The trouble is that the system around these companies makes that hard, and the cost is already visible. Founders across the day described finance and customers being easier to find abroad, and some are already looking elsewhere as a result. The economics often push the same way: on the latest government and IEA figures, the UK has the highest industrial electricity prices of any major developed economy, so the energy-intensive processes at the heart of much climate tech are cheaper to run almost anywhere else. The risk is not that these companies fail, but that Britain incubates them and then watches them leave.
The money exists, but not in the form founders need. Climate tech companies need a different mix of funding at each stage of growth: equity for early speed, then debt, grants, export and blended finance to scale. Stitching those sources together is where it breaks down. Founders described expensive venture debt loaded with punitive warrants, government loans too small to matter, and restrictive rules attached to certain tax-advantaged funding.
UK climate tech raised £4.5 billion in 2024, up nearly a quarter even as global climate funding fell, according to PwC. But that figure counts no debt at all and debt is exactly the part of the stack founders say they cannot get on workable terms. The gap isn’t about individual founders falling short; it reflects a long-standing caution among UK investors, who McKinsey notes are often reluctant to lead rounds or commit the long-term capital that hard climate tech needs. Discussions across our roundtables kept returning to a hard truth: this has been a problem in climate funding for two decades, and it hasn’t improved. Much of the conversation turned to how that might finally change: better collaboration between public institutions and private investors on blended finance, philanthropic capital helping to carry early-stage companies, and the government stepping in to share some of the risk.
We asked several founders from our Climate Programme to share the barriers they face.
Epoch Biodesign, whose permitting story opened this piece, is far from alone. Other founders are caught out by rules that do not yet recognise what they are building. Xampla makes plant-based coatings designed to replace single-use plastic, yet there is still no agreed definition of “plastic free”, leaving the companies trying to cut plastic more exposed to regulation than those still using it.
For Caudal Energy, the block is a catch-22. Tidal developers are ready to put demonstrators in the water, but the current Contracts for Difference pot is far too small to cover set-up costs, and the case for planning the grid around tidal keeps stalling on the fact that there isn’t much tidal in the water yet.
ample raised a different kind of obstacle.

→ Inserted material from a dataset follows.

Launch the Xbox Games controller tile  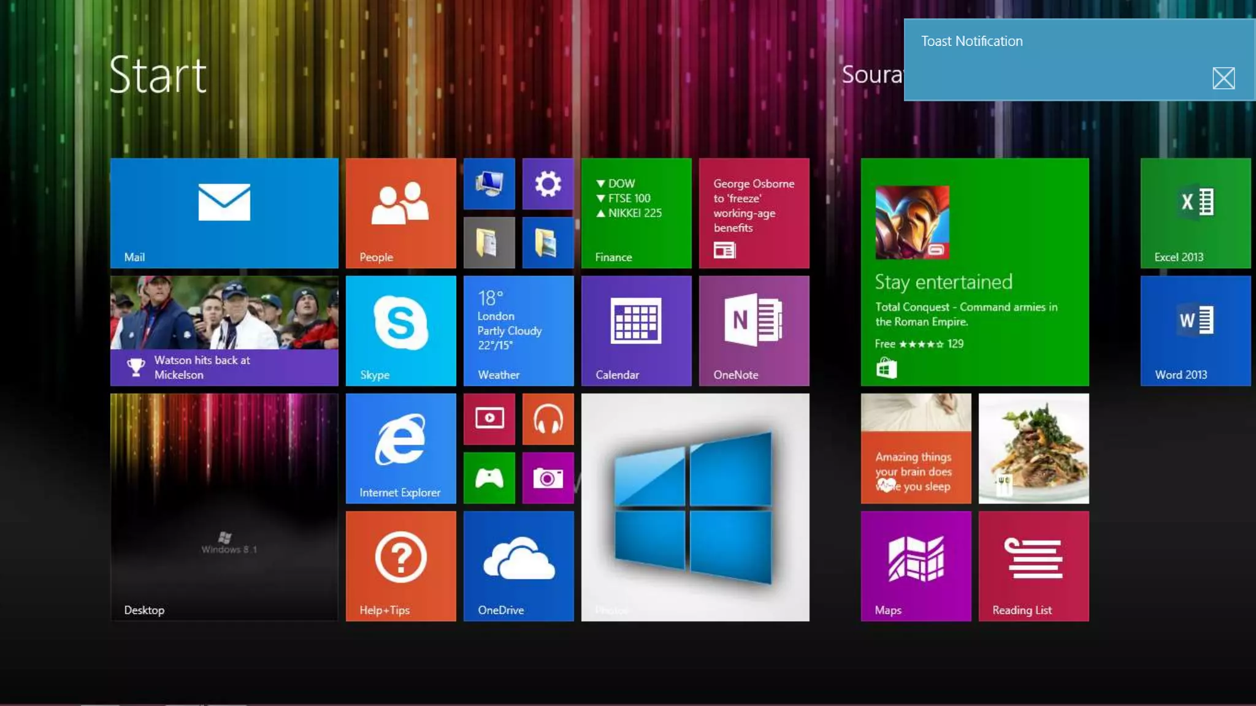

Climate companies must satisfy several government departments and regulators at once, and what one department wants to encourage often runs up against another. With no one coordinating across them, promising ideas stall in the gaps.
Greg Jackson, CEO of Octopus Energy, offered a practical takeaway: assume policy will not move in your favour and build in the gaps anyway. Octopus started with the cost people actually feel, their energy bill, and used clean power, data and smarter systems to bring it down. Policy matters, but founders who wait for it tend to wait a long time. Even so, the founders were clear about what would help and the asks from the day were consistent:
The question is no longer whether UK climate tech works. It is whether the system will let it scale fast enough.